Why haul water to your fields when you can remove it before spreading manure, saving equipment expense, labor and, most importantly, fuel costs.
"My new system is ideal for farm use with rugged stainless steel construction," explains Kyte, who says his automatic system requires no operator and can be set up to handle fresh flushed manure or older lagoon sludge.
Kyte is now testing several units on dairy and hog farms and looking for more testers. The units are sized (and priced) for large operations. A TS-5000 is able to handle daily flush from eight 1,000-hog swine barns or 72,000 gal./day. Test units are available at 15 percent over cost as Kyte seeks more on-farm experience.

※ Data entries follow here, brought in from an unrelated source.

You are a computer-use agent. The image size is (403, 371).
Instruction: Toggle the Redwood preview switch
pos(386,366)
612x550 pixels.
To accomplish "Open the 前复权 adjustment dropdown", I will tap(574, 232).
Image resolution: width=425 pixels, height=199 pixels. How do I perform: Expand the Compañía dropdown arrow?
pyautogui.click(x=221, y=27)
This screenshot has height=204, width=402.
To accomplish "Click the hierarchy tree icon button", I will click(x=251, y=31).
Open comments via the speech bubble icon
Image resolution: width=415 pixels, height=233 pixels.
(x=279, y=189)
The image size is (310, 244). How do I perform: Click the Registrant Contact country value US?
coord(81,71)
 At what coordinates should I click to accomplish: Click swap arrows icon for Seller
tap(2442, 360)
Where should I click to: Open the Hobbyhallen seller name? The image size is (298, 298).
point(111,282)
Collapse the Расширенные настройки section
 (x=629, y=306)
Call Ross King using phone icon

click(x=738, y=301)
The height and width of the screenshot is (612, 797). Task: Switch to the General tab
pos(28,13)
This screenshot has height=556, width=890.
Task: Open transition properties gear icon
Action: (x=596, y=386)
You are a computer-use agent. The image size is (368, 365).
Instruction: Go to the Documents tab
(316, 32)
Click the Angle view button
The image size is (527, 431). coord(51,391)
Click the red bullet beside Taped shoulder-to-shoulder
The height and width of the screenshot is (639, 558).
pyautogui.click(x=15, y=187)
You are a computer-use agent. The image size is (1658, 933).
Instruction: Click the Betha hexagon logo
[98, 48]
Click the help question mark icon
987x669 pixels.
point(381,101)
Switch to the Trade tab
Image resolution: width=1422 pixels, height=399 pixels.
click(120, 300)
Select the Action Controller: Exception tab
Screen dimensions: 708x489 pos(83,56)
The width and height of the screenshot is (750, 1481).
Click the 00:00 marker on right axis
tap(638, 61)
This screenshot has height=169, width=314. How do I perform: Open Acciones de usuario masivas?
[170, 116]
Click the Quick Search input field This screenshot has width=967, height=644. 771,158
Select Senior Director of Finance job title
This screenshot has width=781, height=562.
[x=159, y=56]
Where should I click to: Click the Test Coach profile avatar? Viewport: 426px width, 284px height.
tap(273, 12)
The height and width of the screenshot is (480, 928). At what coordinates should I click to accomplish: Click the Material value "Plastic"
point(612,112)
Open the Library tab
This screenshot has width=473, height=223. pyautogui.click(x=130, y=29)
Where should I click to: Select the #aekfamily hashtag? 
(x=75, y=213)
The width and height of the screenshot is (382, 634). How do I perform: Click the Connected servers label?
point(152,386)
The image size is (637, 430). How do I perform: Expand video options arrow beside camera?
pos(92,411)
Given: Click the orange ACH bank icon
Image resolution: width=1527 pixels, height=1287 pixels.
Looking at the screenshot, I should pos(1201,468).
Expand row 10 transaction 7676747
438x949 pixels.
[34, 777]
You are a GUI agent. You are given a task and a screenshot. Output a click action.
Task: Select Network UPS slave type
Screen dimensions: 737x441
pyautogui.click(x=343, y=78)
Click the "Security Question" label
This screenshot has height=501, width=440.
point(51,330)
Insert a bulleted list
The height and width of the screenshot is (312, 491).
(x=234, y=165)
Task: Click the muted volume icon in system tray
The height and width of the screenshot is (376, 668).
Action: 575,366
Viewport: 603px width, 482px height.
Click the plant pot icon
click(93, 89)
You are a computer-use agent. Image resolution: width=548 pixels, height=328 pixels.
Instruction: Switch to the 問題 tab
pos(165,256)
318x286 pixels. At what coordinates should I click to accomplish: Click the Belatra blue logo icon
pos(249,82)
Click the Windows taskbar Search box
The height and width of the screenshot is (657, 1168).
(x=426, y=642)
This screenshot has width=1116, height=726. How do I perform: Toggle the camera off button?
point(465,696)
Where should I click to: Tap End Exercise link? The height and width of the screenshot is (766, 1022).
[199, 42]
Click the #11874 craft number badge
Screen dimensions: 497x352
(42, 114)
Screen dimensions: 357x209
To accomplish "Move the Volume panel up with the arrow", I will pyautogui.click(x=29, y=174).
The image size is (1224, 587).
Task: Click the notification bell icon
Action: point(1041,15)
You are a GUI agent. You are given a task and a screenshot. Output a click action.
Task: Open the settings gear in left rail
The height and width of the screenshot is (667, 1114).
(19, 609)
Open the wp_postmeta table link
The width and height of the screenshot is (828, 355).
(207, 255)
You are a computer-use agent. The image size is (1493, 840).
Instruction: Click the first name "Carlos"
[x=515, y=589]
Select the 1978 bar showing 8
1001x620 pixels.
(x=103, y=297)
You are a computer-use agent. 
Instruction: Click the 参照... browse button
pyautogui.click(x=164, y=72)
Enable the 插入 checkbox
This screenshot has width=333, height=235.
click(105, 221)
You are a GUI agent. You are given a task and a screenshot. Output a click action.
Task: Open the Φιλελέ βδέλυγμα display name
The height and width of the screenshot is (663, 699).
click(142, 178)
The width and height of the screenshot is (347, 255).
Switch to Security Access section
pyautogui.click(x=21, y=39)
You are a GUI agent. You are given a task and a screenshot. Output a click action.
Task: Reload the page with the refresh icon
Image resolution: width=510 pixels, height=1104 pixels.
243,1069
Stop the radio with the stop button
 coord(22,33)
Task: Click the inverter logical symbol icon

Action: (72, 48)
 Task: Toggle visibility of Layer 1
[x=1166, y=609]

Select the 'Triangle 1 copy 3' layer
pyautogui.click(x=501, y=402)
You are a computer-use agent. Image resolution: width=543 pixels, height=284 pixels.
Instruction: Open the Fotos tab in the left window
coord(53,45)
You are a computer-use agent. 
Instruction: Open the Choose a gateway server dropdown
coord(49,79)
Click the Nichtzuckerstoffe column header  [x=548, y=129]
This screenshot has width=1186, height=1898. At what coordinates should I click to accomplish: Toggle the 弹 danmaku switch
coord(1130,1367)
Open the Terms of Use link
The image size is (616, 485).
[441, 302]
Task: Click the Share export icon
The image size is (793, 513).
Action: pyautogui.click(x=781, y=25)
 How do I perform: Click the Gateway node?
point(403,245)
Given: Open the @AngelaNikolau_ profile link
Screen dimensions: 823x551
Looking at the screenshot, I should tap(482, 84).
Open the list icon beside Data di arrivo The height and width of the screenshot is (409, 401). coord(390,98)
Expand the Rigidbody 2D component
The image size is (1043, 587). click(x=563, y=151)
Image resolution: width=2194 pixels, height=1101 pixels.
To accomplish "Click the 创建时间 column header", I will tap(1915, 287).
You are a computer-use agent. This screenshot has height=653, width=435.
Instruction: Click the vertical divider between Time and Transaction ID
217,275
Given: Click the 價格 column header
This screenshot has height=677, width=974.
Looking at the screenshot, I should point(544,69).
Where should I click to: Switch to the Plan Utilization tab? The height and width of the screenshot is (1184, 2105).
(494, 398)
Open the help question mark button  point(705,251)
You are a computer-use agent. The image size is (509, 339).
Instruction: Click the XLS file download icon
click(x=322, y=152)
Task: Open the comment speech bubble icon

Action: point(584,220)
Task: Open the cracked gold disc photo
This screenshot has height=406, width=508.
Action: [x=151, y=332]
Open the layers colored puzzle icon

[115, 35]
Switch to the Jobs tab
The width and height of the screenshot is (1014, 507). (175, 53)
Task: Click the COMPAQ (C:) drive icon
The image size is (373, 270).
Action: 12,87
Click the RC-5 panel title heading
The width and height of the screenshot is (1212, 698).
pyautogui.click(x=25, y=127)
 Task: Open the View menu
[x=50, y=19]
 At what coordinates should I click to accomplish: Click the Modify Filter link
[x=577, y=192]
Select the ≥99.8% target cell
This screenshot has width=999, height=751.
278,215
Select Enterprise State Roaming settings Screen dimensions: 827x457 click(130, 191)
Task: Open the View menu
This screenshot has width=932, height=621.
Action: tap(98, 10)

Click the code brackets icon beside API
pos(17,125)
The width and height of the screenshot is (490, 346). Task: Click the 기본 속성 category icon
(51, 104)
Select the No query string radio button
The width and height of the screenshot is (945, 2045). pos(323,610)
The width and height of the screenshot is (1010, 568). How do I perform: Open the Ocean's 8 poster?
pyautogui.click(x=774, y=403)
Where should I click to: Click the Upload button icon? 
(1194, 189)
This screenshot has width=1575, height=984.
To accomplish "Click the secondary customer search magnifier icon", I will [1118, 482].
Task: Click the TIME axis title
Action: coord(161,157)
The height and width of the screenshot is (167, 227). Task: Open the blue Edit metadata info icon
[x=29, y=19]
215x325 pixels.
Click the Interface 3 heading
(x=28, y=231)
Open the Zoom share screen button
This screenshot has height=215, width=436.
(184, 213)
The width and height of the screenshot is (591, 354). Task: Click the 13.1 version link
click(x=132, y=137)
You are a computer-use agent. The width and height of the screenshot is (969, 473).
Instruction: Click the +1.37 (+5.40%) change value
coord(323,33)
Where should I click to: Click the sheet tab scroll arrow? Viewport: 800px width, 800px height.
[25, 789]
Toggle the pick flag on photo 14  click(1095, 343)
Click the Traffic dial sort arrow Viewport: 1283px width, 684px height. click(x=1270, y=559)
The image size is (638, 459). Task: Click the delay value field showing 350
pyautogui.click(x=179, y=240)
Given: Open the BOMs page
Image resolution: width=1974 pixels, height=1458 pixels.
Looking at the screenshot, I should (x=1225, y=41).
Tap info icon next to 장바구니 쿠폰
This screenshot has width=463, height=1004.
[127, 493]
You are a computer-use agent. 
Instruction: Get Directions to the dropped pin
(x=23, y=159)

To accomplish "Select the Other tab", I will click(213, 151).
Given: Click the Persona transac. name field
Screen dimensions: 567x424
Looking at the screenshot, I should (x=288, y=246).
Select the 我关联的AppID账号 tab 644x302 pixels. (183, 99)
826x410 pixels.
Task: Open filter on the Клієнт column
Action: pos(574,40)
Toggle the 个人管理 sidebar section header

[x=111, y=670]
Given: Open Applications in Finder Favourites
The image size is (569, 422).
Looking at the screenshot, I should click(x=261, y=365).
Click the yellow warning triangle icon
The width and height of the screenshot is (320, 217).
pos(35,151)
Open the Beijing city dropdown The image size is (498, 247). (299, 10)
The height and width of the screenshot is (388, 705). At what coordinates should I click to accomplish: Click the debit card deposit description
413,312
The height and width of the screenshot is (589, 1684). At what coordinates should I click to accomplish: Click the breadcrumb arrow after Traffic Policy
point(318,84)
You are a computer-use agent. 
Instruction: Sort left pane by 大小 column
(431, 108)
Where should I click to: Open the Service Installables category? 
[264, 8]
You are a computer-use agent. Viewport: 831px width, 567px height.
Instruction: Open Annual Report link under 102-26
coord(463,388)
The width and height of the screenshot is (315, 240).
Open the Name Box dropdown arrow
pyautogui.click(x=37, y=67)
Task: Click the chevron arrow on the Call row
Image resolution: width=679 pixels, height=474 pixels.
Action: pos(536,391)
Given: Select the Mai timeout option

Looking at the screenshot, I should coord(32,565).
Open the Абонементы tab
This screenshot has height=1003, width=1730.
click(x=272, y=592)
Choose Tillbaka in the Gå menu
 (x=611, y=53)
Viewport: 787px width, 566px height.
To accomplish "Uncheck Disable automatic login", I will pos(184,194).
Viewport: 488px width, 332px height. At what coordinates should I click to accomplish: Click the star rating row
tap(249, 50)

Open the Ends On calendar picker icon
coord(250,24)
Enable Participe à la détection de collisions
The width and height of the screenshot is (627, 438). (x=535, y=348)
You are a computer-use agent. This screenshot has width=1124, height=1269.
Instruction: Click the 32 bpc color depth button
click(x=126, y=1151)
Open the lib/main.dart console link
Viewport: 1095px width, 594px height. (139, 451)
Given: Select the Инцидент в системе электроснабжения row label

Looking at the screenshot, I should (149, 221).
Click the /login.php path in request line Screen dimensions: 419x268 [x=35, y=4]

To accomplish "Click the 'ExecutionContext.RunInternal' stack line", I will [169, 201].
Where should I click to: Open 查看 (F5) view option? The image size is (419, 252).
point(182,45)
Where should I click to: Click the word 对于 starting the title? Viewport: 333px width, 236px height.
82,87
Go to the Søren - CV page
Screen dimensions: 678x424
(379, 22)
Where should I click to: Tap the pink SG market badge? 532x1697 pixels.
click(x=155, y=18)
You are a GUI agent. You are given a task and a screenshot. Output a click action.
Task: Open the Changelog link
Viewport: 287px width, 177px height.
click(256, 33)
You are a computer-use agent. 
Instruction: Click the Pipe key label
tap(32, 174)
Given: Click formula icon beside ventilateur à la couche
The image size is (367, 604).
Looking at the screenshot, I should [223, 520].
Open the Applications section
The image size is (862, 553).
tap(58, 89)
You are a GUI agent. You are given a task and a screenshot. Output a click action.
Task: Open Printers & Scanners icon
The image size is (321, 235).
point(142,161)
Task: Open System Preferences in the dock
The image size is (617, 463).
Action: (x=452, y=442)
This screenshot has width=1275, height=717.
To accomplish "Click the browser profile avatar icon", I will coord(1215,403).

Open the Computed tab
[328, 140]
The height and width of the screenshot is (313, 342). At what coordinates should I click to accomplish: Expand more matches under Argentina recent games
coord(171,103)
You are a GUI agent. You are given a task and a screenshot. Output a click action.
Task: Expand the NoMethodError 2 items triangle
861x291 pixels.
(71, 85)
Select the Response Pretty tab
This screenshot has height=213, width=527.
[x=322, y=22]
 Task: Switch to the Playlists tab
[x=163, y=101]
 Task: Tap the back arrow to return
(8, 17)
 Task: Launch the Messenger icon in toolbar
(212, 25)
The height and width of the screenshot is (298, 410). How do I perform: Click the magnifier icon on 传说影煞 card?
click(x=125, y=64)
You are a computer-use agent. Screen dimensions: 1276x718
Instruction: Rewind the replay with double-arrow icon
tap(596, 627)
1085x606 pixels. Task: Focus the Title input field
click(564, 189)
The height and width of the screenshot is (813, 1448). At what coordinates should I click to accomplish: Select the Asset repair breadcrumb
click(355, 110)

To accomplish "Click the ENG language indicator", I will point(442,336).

The TS-5000 consists of a 120-gal. (48-in. by 30-in.) bowl, which is fed at the rate of 50 gal./min. As it revolves at 1300 G, 80 to 85 percent of solids settle to the sidewalls, while water overflows the top of the bowl and drains away. There are no gearboxes, conveyers or differential moving parts.
Once the bowl is filled, the feed pump is shut off. A pneumatic knife/plow cuts the approximately 30 percent dry matter cake out of the bowl to fall free through spokes in the bottom of the bowl.
"The cake can be augured into a spreader truck or storage system at that point," says Kyte. "In swine manure tests at North Carolina State University (NCSU), the manure was quite warm the next day, and I believe it would compost quickly. Water from flushed barns is clean enough to be reused for further flushing."
In the NCSU tests, the TS-5000 successfully removed 80 percent of solids and 55 to 60 percent of phosphates without any chemicals being added. If polymer coagulants are added, solid removal rate can increase to 95 to 98 percent.